Stuart Rose, Asda’s chairman, said national insurance made up the bulk of the £100million in added costs from the Budget. He explained: “It has taxed more heavily than we thought and in more places which may not give them the resources they want. We are a very heavily taxed industry and retail is the largest employer in the private sector, three million people. They are taxing us right the way through and that will affect our ability to compete and our ability to give our customers the same prices this year as they had last year.
"We will have to look at what we can afford, how much we can’t afford and in which case how much we have to pass to the customers and that will go right through to the numbers of people we employ and salaries we pay and all the rest of it. “It is inflationary. You cannot absorb £100milion of cost. We don’t have a magic money tree in Leeds.” Asked bluntly if it will lead to price rises, Lord Rose said: “yes”.
Michael Gleeson, Asda’s finance director, echoed that, saying: “It will undoubtedly lead to some price rises.” Lord Rose went on: “Our industry is very efficient but we work on incredibly tight margins. You are dealing with very large numbers and very high sensitivity.”
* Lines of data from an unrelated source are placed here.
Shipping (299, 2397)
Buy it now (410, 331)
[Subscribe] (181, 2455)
Arch rival Sainsbury’s also warned of price rises to come after its national insurance bill jumps by £140million from next April. Primark and BT are among others that have spelt out the hit, and the possibility of higher prices.
Asda recently revealed plans to axe 475 head office staff.
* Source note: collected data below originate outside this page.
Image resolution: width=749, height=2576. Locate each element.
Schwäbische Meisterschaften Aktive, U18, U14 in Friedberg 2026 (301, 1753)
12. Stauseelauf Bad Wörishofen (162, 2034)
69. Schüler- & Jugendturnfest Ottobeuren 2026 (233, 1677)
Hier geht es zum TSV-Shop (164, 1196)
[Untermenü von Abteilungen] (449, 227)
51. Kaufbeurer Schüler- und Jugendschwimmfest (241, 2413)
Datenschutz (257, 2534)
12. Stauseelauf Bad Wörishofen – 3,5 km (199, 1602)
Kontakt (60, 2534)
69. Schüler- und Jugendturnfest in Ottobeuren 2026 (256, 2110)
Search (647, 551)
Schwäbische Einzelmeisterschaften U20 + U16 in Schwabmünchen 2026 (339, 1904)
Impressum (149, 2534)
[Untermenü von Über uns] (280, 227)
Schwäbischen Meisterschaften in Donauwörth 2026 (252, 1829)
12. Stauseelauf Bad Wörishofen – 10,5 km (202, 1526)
Lord Rose, a former boss at Marks & Spencer, called on the government to bring forward Labour’s promised shake-up of business rates, which has been earmarked for 2026, in the hope it lower Asda’s currently more than £300million a year bill for the property tax. “Come on fellas, get on with it,” was his message to ministers. “Someone has got to get a grip.”
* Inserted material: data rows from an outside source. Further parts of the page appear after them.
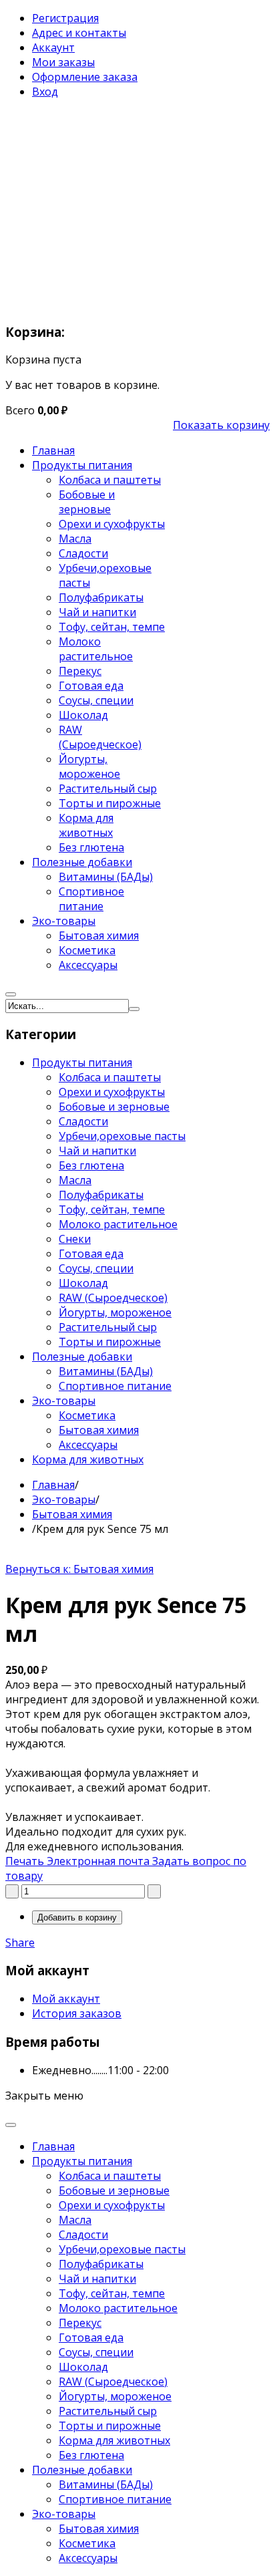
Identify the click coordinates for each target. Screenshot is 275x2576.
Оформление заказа (85, 76)
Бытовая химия (72, 1514)
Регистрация (65, 18)
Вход (45, 91)
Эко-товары (63, 1499)
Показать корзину (221, 425)
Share (20, 1942)
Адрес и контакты (79, 32)
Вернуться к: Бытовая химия (79, 1569)
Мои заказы (63, 62)
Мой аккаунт (66, 1998)
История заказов (76, 2013)
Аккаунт (53, 47)
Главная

His comments came as the struggling chain revealed another sharp fall in sales. Takings, excluding fuel, fell 2.5% to £5.3billion in the three months to the end of September. Sales in stores open at least a year plunged by 4.8%.
Lord Rose said: “We have undergone the largest transformation in our history during the last three years – doubling our store footprint, expanding into the strategically important growth markets of convenience and food-to-go, and overhauling our digital capabilities.
“We have laid solid foundations to drive long term growth, but the unprecedented scale of these changes has absorbed a huge amount of the leadership’s time with a temporary impact on Asda’s customer experience in stores.”
It comes as Asda enters the crucial Christmas period, when competition between supermarkets is even more ferocious. Asda has seen its market share tumble since its £6.8billion sale to the billionaire Issa brothers and private equity firm TDR Capital in February 2021. The latest update showed it was still lumbered with £3.8billion of debt.
It is also without a chief executive after Mohsin Issa stepped down from running the business in September. Lord Rose has taken interim charge but ruled himself out of the job on a permanent basis, saying: “It’s a no.” He said the search for a new CEO was “actively in place”, adding: “I am confident we will have an answer sooner rather than later. That doesn’t mean in weeks, it means in months.”